Sin embargo, querer ser mejor sin la necesidad de entrar en comparaciones enfermizas tampoco es automáticamente una virtud. Dentro del “querer ser mejor que uno mismo” también podría haber un sentido de insuficiencia; es decir, del necesitar conseguir algo para recién poder sentirse validado. No me refiero aquí a quienes van por sus objetivos con esfuerzo, placer y disciplina, sino a gente que cree que todavía no tiene la capacidad para sentirse que hoy es suficiente. Es bastante estúpido llamarle “motivación” al acto de auto-flagelarse.

No solo impide disfrutar plenamente del presente, porque los placeres se postergan hasta la consecución de la nueva identidad, sino que puede servir de aliciente -y lo sé por experiencia propia – para caer en un profundo y divertido túnel de procrastinación: es tan largo y sufrido el camino de volverse una persona ganadora, osada, audaz, valerosa, me río yo de los torpedos, surfeo yo los maremotos, que mejor conviene relajarse un rato. Y así, no solo se postergan los placeres, sino también los sacrificios necesarios para avanzar.
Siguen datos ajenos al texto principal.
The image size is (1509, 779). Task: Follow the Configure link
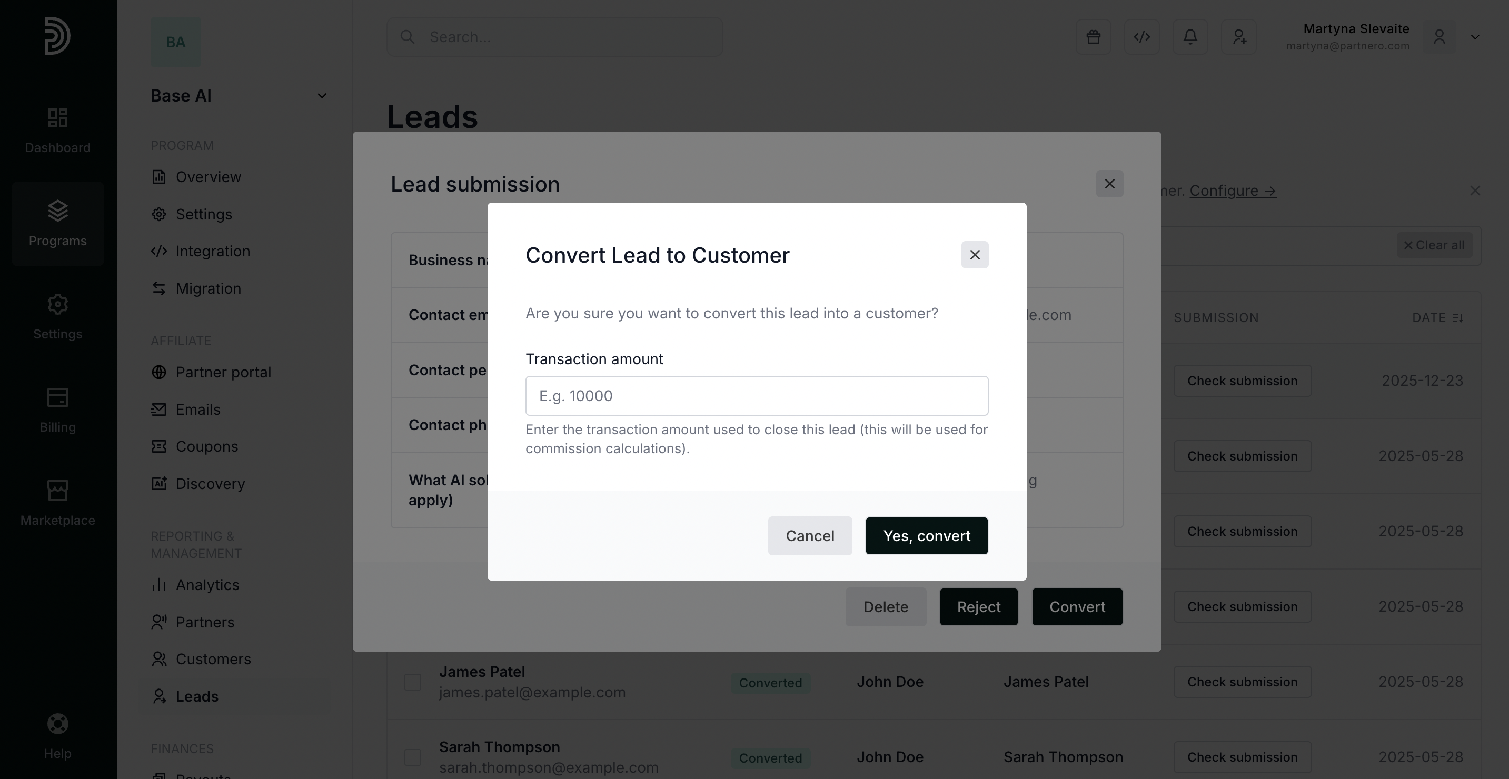tap(1233, 191)
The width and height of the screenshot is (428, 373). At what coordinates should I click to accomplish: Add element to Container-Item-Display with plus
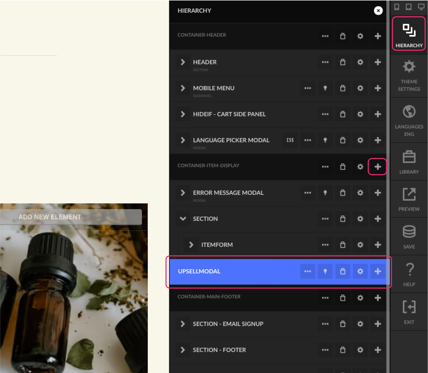pyautogui.click(x=378, y=167)
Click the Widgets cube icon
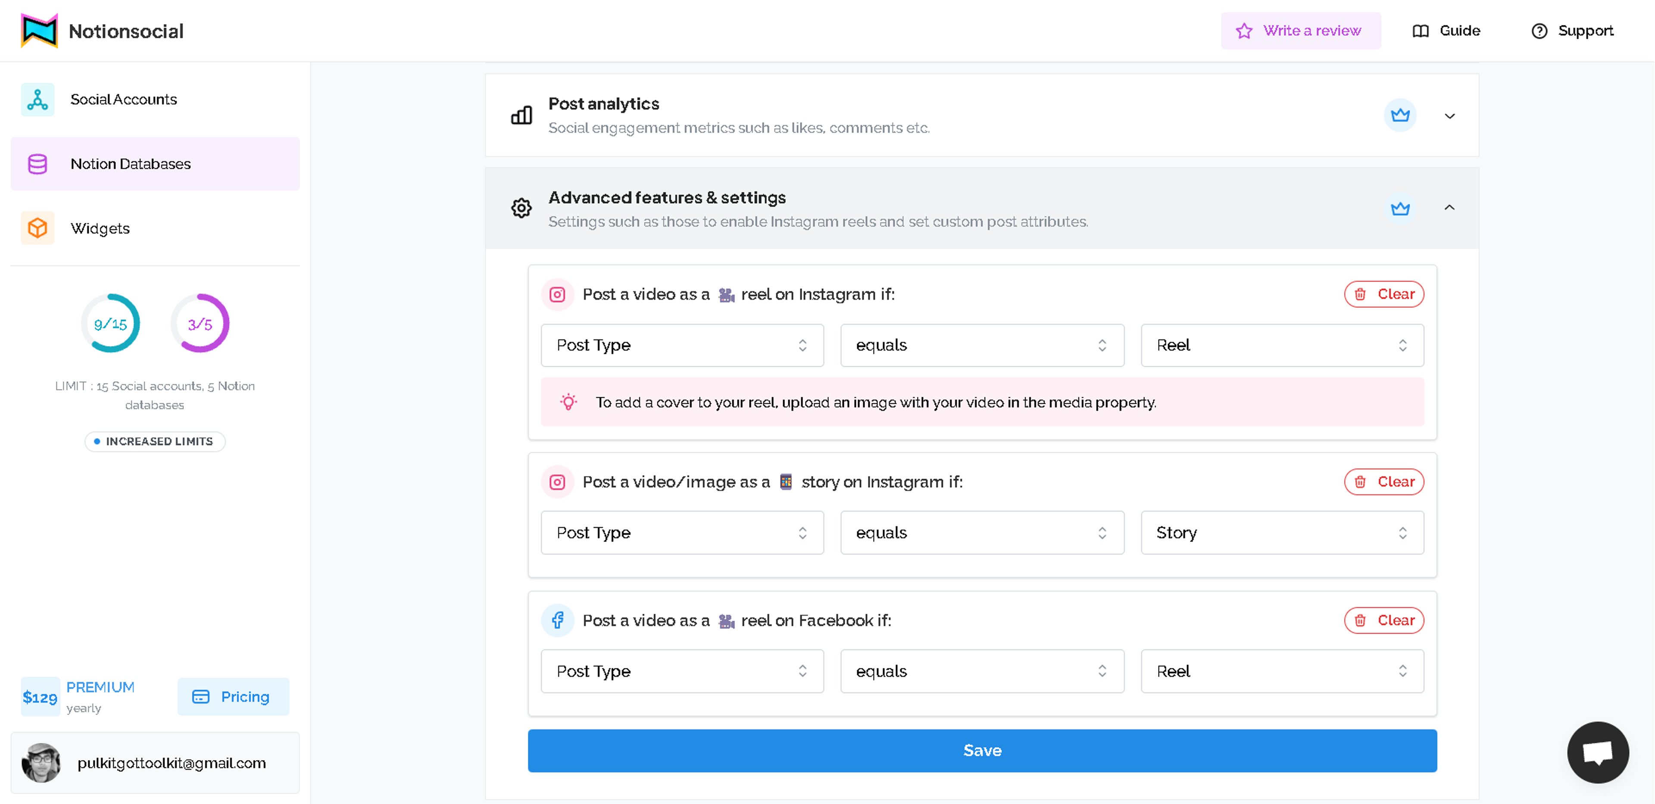Screen dimensions: 1655x804 (x=37, y=228)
El aspecto negativo del querer ser mejor se manifiesta cuando se pone en juego el valor intrínseco del ser. Porque querer sanamente ser mejor que uno mismo es extraordinario y afortunadamente siempre habrá algo que aprender u optimizar. Pero también hay dentro de ti y de mí rasgos intrínsecos muy valiosos en este preciso momento. Y no están en juego. Y están ahí para ser apreciados y dejar de obsesionarse siempre con lo que falta.

Pero al igual que una cuerda no puede estar tan tensa porque está en peligro de romperse, tampoco puede estar sin ninguna clase de tensión, porque sino no suena. En ese sentido, la necesidad de sentirse valioso hoy no puede invitarnos a caer en el otro extremo: el adormecimiento que representa el “ya llegué”, convirtiéndose uno en una persona holgazana, sabelotodo, auto-complaciente, me río yo de la disciplina mientras mi mami me mantiene. 
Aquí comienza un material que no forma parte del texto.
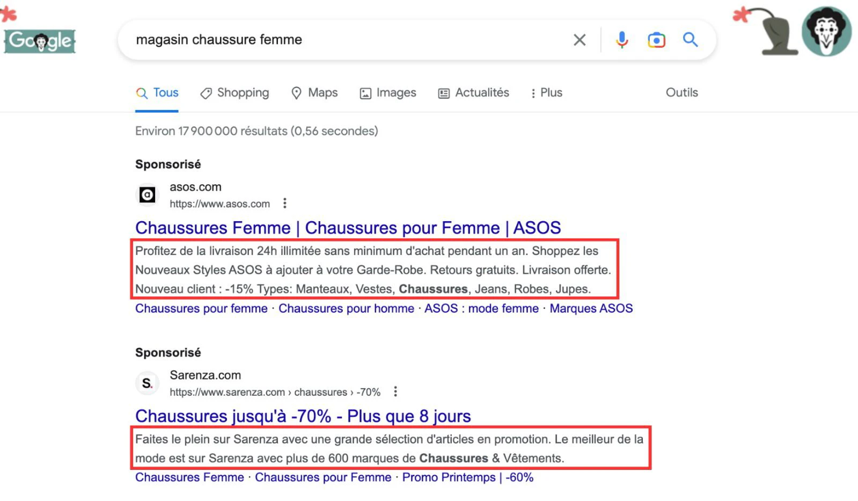Screen dimensions: 858x501
Task: Open the three-dot menu beside sarenza.com URL
Action: 395,391
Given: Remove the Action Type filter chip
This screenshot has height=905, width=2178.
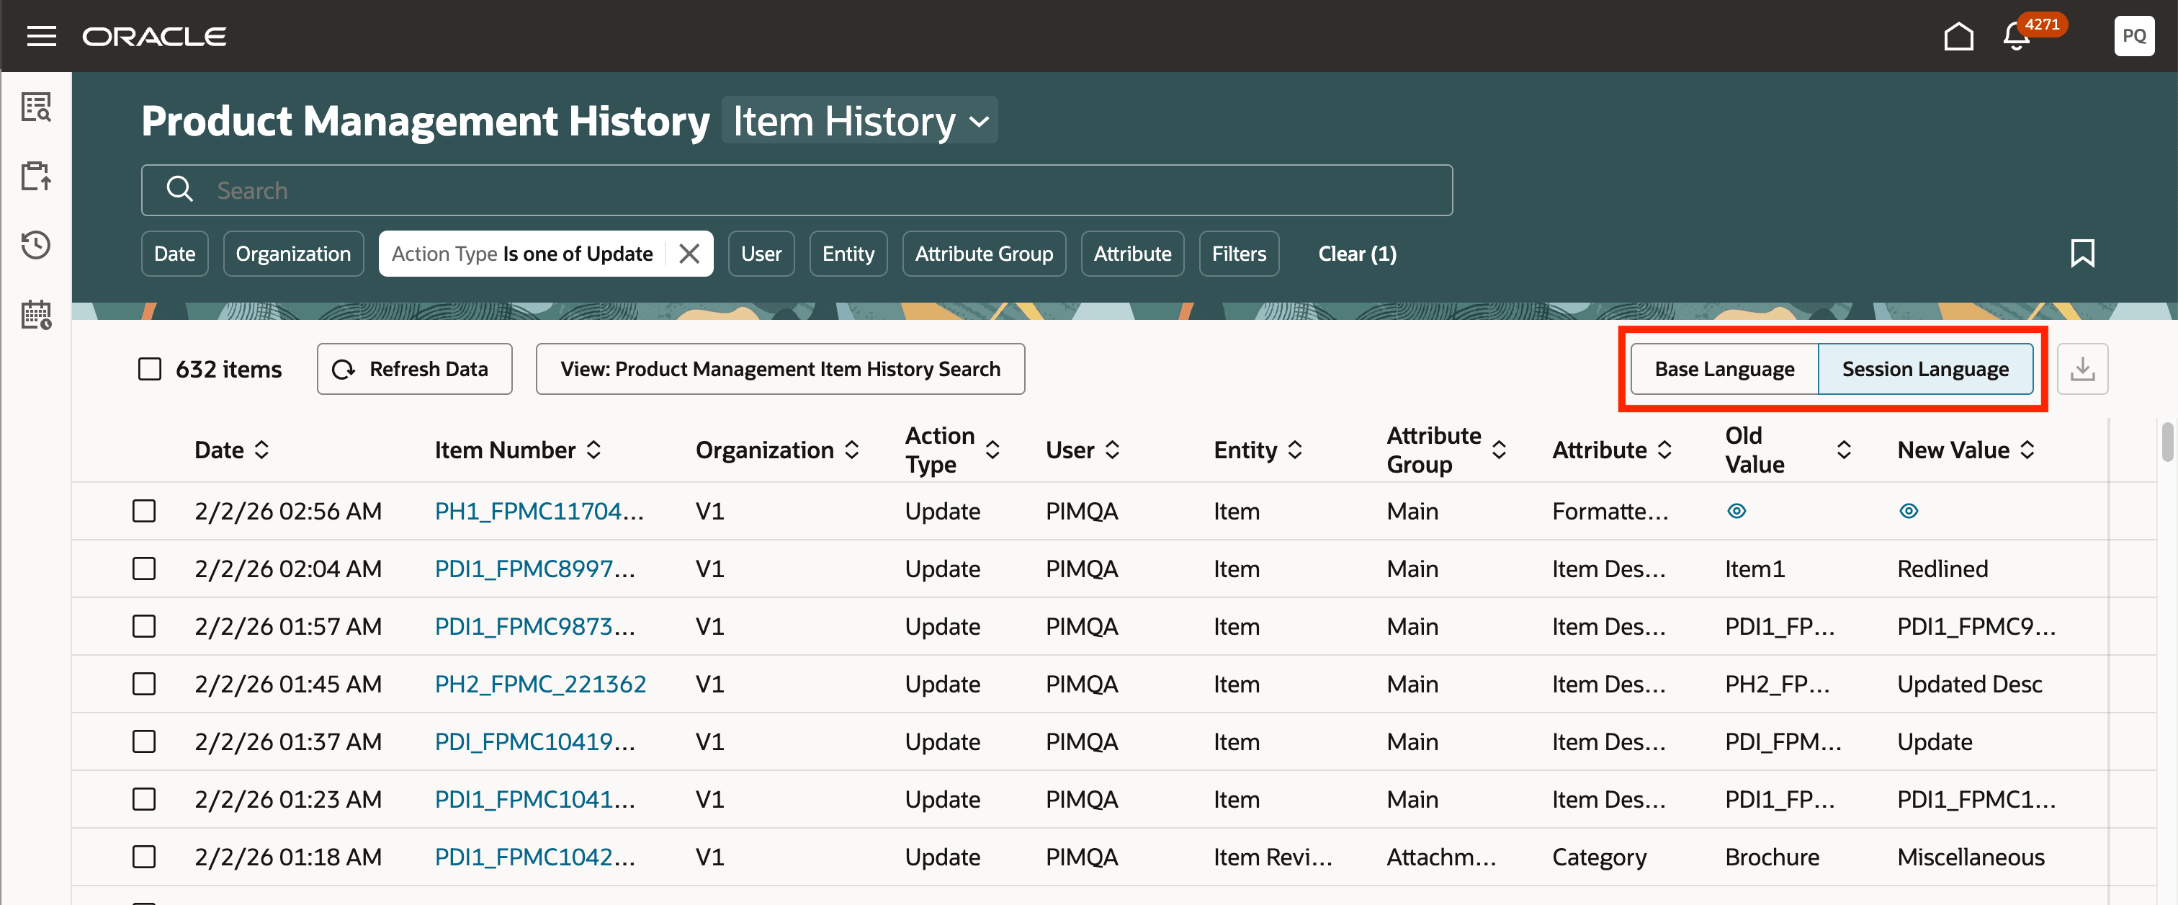Looking at the screenshot, I should 689,254.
Hay cierta tensión que abrazar entonces: querer ser mejor que uno mismo es un proceso que, en mucha gente sabia, no termina nunca. Va más allá de la simple consecución de un trofeo. Un trofeo puede ser un objetivo, pero el trofeo real es el proceso. Y es esa misma gente la que sabe que su valor nunca estuvo en juego y, por tanto, trata al triunfo y la derrota – esos dos impostores, como bien subrayó Kipling – de la misma forma.
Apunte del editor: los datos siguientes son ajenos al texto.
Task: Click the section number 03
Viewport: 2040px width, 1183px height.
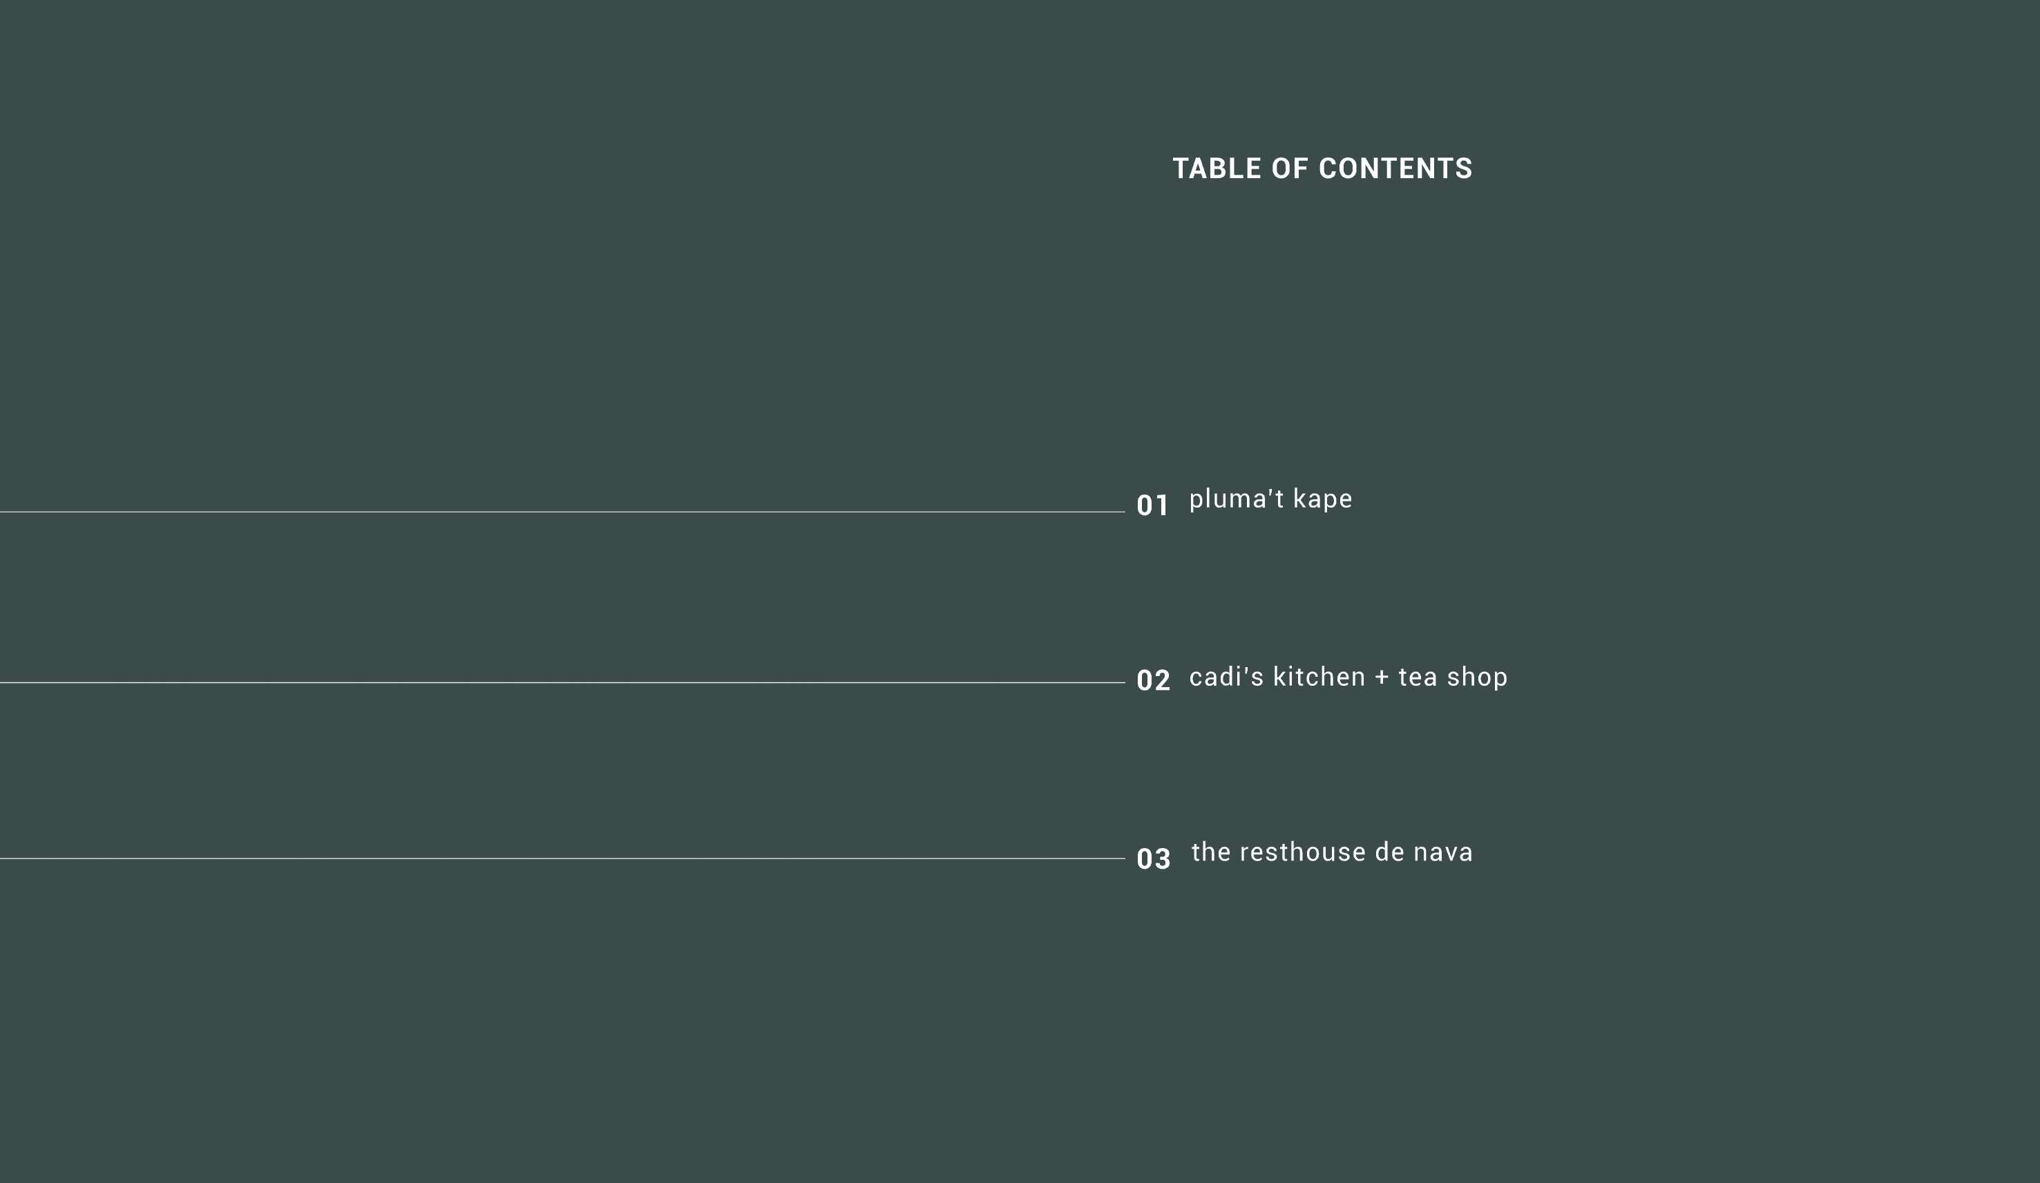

Es, en realidad, en honor al reconocimiento de ese valor intrínseco que representa el pertenecer al género humano, que deciden, con paciencia y compasión, hacerse mejores cada vez. Y así, generan el mejor de los efectos: que quienes están a su alrededor se acepten plenamente para, a partir de ahí, emprender el eterno camino de ser mejores.